___ DATA

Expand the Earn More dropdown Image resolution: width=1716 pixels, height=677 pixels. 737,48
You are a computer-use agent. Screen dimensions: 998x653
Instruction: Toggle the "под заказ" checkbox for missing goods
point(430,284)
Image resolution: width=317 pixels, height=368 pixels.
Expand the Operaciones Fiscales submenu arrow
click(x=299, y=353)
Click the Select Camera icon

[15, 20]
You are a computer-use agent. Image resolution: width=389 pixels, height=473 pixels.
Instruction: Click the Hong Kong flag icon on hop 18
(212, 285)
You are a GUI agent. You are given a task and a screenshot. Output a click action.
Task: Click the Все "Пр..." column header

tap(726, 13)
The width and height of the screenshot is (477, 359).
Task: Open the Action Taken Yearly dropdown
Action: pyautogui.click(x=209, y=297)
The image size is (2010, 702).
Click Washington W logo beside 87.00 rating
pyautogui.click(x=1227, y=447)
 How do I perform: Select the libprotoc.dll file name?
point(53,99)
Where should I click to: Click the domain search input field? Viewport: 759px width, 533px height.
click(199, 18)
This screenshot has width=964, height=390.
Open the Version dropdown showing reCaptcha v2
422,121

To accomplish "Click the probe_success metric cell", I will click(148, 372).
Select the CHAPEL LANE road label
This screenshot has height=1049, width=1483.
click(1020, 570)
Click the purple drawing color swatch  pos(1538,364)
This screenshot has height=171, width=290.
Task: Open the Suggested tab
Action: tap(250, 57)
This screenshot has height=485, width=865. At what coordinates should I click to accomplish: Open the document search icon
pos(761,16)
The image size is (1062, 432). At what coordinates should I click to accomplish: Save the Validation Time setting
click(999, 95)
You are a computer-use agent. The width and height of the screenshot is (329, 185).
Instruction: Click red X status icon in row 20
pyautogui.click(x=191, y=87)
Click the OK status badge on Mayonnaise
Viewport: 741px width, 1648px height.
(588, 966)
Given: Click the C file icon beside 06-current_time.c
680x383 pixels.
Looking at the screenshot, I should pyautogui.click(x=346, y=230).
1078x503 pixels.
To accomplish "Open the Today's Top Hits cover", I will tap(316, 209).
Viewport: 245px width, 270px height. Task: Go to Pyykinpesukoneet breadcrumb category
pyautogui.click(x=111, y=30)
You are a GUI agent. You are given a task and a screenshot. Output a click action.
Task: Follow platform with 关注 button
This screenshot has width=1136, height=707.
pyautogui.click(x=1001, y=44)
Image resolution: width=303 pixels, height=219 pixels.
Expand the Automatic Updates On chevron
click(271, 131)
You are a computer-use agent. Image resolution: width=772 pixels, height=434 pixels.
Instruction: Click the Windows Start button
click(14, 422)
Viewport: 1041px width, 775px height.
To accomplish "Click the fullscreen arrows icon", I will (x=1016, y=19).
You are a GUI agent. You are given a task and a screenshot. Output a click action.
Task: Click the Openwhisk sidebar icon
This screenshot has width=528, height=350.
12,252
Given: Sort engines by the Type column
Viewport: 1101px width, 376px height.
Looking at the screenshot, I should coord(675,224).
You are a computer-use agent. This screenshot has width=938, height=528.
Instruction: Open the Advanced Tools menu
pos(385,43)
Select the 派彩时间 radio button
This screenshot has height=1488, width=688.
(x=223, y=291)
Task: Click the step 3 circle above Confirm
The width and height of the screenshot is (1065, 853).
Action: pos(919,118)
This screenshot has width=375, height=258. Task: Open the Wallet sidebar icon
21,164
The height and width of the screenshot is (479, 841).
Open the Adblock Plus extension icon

______

### THE TASK
Render the whole set of entries again, exactly as given.

### TASK OUTPUT
Expand the Earn More dropdown Image resolution: width=1716 pixels, height=677 pixels. 737,48
You are a computer-use agent. Screen dimensions: 998x653
Instruction: Toggle the "под заказ" checkbox for missing goods
point(430,284)
Image resolution: width=317 pixels, height=368 pixels.
Expand the Operaciones Fiscales submenu arrow
click(x=299, y=353)
Click the Select Camera icon

[15, 20]
You are a computer-use agent. Image resolution: width=389 pixels, height=473 pixels.
Instruction: Click the Hong Kong flag icon on hop 18
(212, 285)
You are a GUI agent. You are given a task and a screenshot. Output a click action.
Task: Click the Все "Пр..." column header

tap(726, 13)
The width and height of the screenshot is (477, 359).
Task: Open the Action Taken Yearly dropdown
Action: pyautogui.click(x=209, y=297)
The image size is (2010, 702).
Click Washington W logo beside 87.00 rating
pyautogui.click(x=1227, y=447)
 How do I perform: Select the libprotoc.dll file name?
point(53,99)
Where should I click to: Click the domain search input field? Viewport: 759px width, 533px height.
click(199, 18)
This screenshot has width=964, height=390.
Open the Version dropdown showing reCaptcha v2
422,121

To accomplish "Click the probe_success metric cell", I will click(148, 372).
Select the CHAPEL LANE road label
This screenshot has height=1049, width=1483.
click(1020, 570)
Click the purple drawing color swatch  pos(1538,364)
This screenshot has height=171, width=290.
Task: Open the Suggested tab
Action: tap(250, 57)
This screenshot has height=485, width=865. At what coordinates should I click to accomplish: Open the document search icon
pos(761,16)
The image size is (1062, 432). At what coordinates should I click to accomplish: Save the Validation Time setting
click(999, 95)
You are a computer-use agent. The width and height of the screenshot is (329, 185).
Instruction: Click red X status icon in row 20
pyautogui.click(x=191, y=87)
Click the OK status badge on Mayonnaise
Viewport: 741px width, 1648px height.
(588, 966)
Given: Click the C file icon beside 06-current_time.c
680x383 pixels.
Looking at the screenshot, I should pyautogui.click(x=346, y=230).
1078x503 pixels.
To accomplish "Open the Today's Top Hits cover", I will tap(316, 209).
Viewport: 245px width, 270px height. Task: Go to Pyykinpesukoneet breadcrumb category
pyautogui.click(x=111, y=30)
You are a GUI agent. You are given a task and a screenshot. Output a click action.
Task: Follow platform with 关注 button
This screenshot has width=1136, height=707.
pyautogui.click(x=1001, y=44)
Image resolution: width=303 pixels, height=219 pixels.
Expand the Automatic Updates On chevron
click(271, 131)
You are a computer-use agent. Image resolution: width=772 pixels, height=434 pixels.
Instruction: Click the Windows Start button
click(14, 422)
Viewport: 1041px width, 775px height.
To accomplish "Click the fullscreen arrows icon", I will (x=1016, y=19).
You are a GUI agent. You are given a task and a screenshot. Output a click action.
Task: Click the Openwhisk sidebar icon
This screenshot has width=528, height=350.
12,252
Given: Sort engines by the Type column
Viewport: 1101px width, 376px height.
Looking at the screenshot, I should coord(675,224).
You are a computer-use agent. This screenshot has width=938, height=528.
Instruction: Open the Advanced Tools menu
pos(385,43)
Select the 派彩时间 radio button
This screenshot has height=1488, width=688.
(x=223, y=291)
Task: Click the step 3 circle above Confirm
The width and height of the screenshot is (1065, 853).
Action: pos(919,118)
This screenshot has width=375, height=258. Task: Open the Wallet sidebar icon
21,164
The height and width of the screenshot is (479, 841).
Open the Adblock Plus extension icon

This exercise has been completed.